- Prompt -
Below are the entries. Print only the lines starting at the one with "Viewport: 1408px width, 688px" and ending at the one with "Given: Open the footer YouTube icon", exactly, with no pictures.

- Given records -
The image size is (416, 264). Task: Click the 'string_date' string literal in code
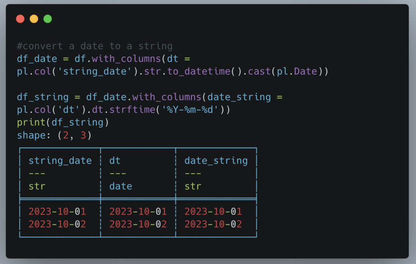click(95, 71)
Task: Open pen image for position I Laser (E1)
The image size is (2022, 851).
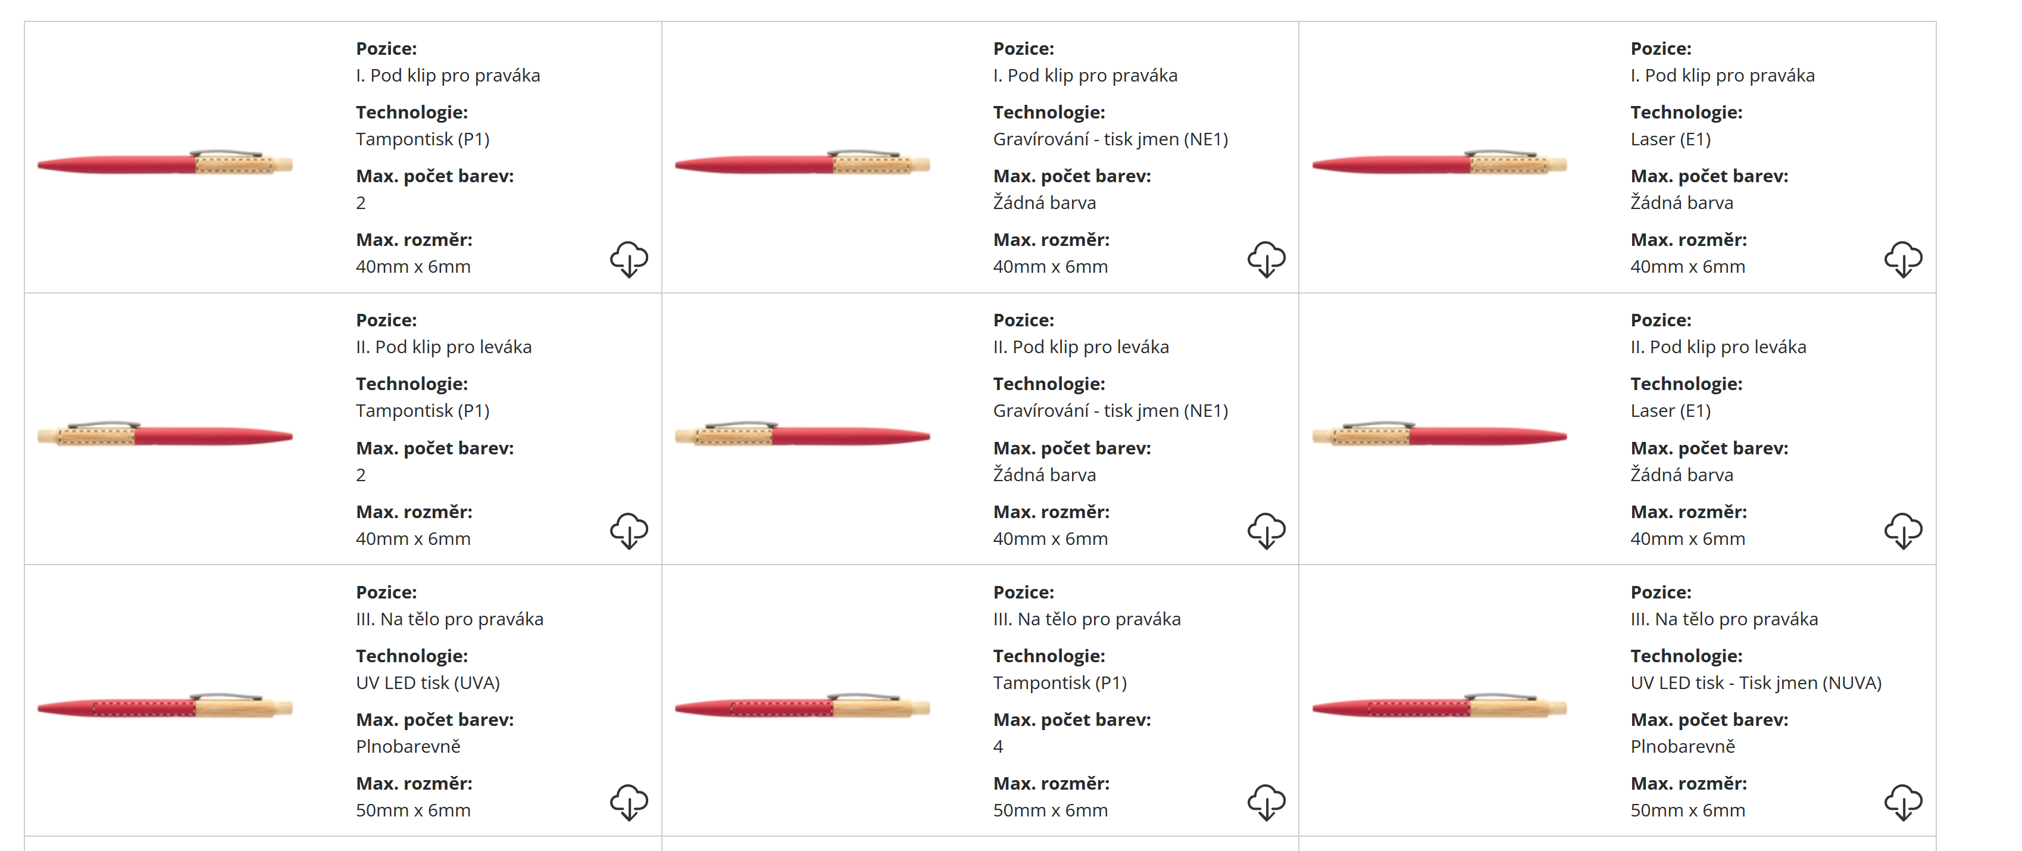Action: pyautogui.click(x=1440, y=163)
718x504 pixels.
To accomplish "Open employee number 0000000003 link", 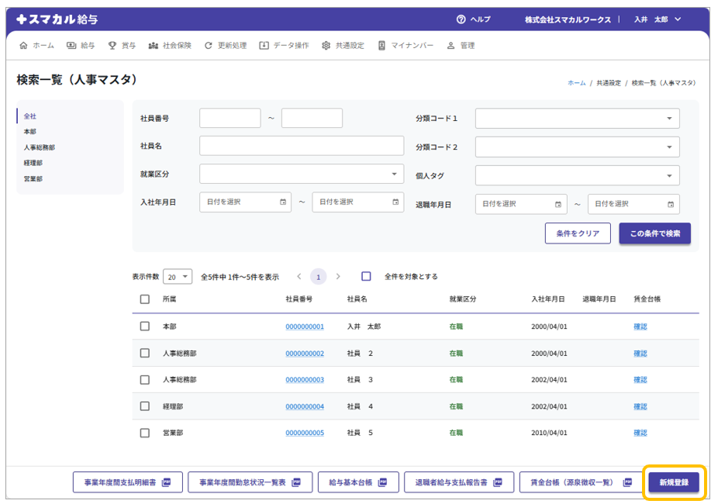I will click(305, 380).
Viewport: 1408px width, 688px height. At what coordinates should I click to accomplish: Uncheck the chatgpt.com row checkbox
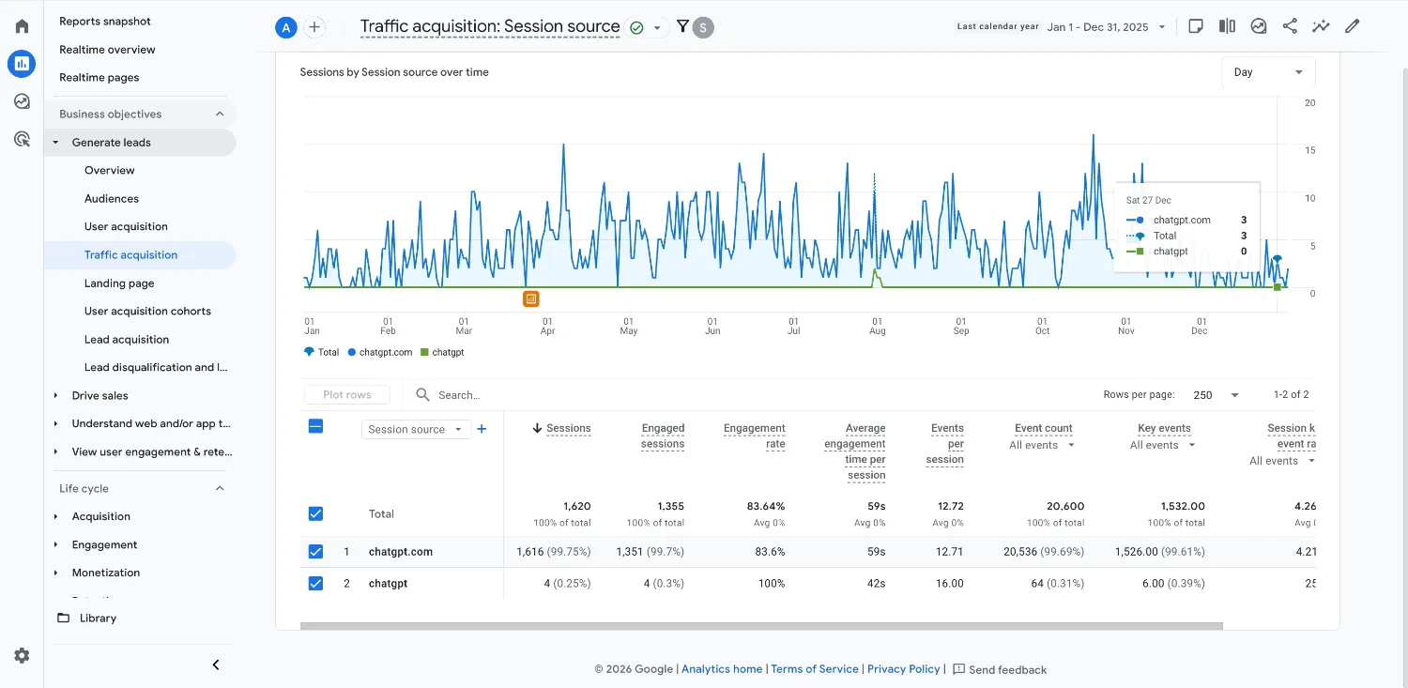(x=315, y=551)
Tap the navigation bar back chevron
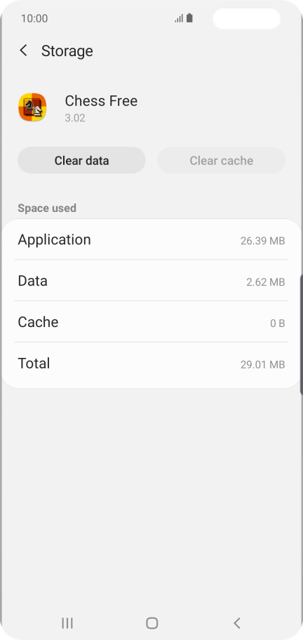 point(237,623)
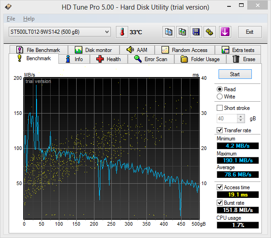Open the Erase tab
The height and width of the screenshot is (238, 271).
[x=244, y=59]
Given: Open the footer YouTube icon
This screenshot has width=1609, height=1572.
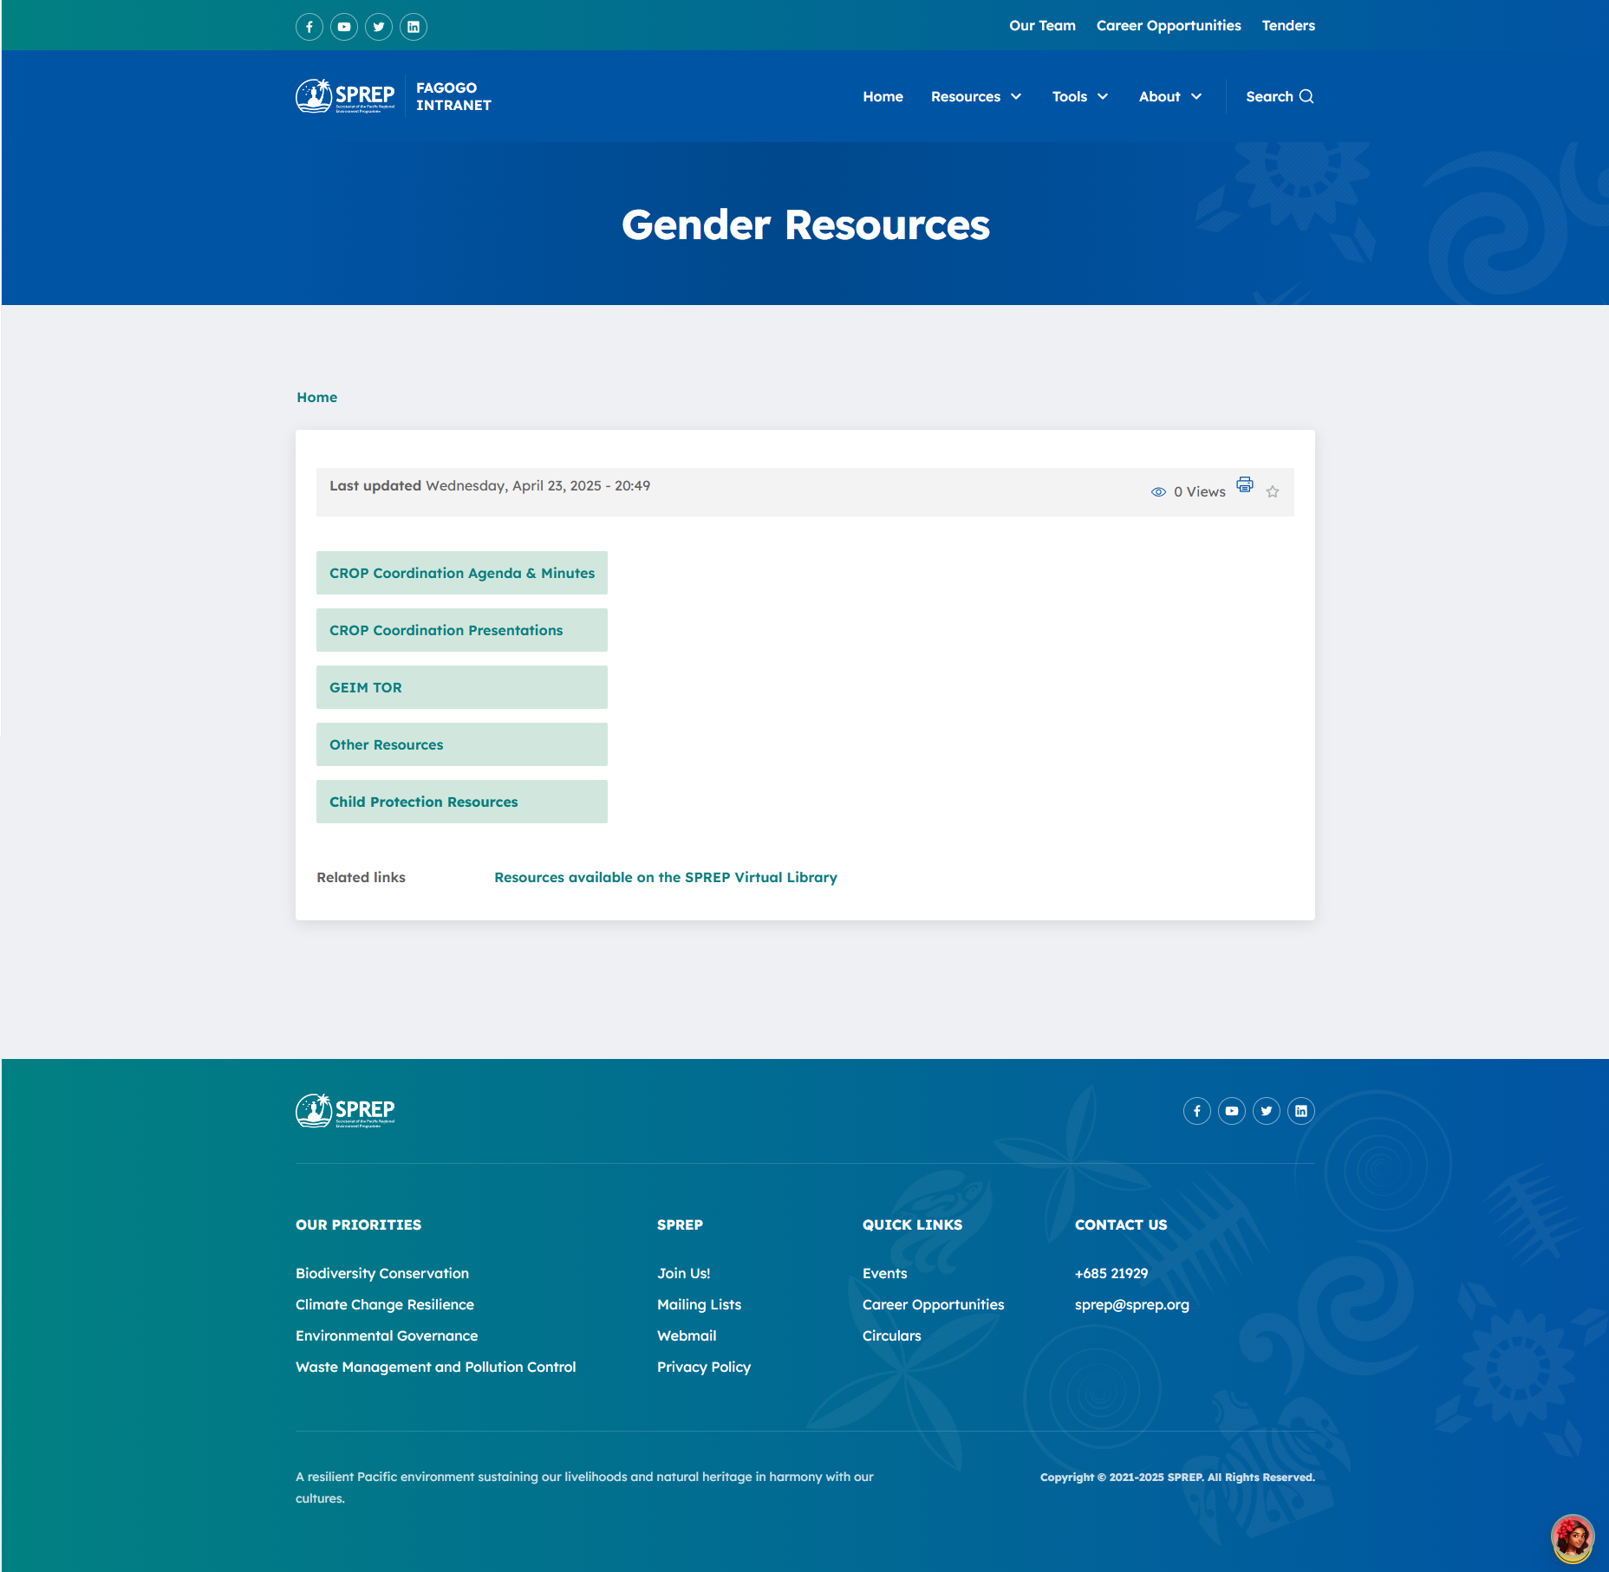Looking at the screenshot, I should 1232,1111.
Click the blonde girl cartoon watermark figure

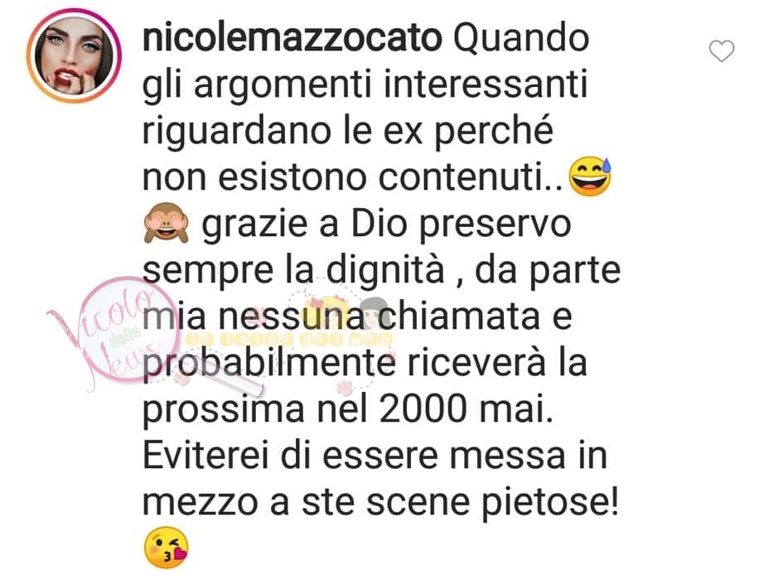coord(327,313)
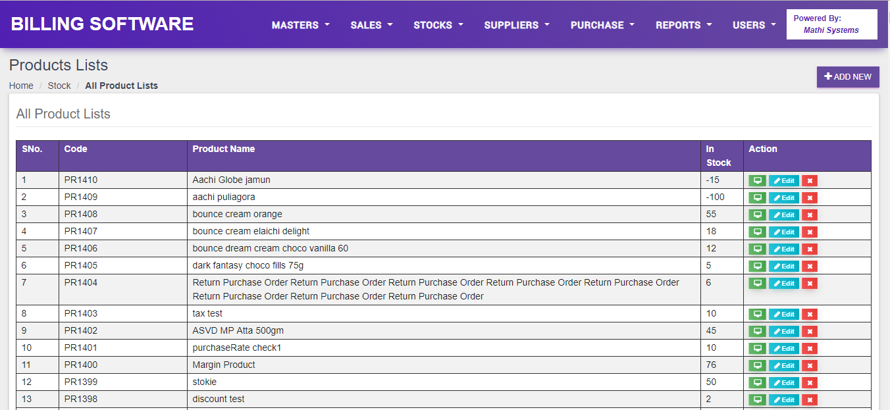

- Expected output -
Viewport: 1408px width, 688px height. At what coordinates should I click to accomplish: Uncheck the chatgpt.com row checkbox
(x=315, y=551)
Tap the navigation bar back chevron
 point(237,623)
Open the Erase tab
The height and width of the screenshot is (238, 271).
[x=244, y=59]
Given: Open the footer YouTube icon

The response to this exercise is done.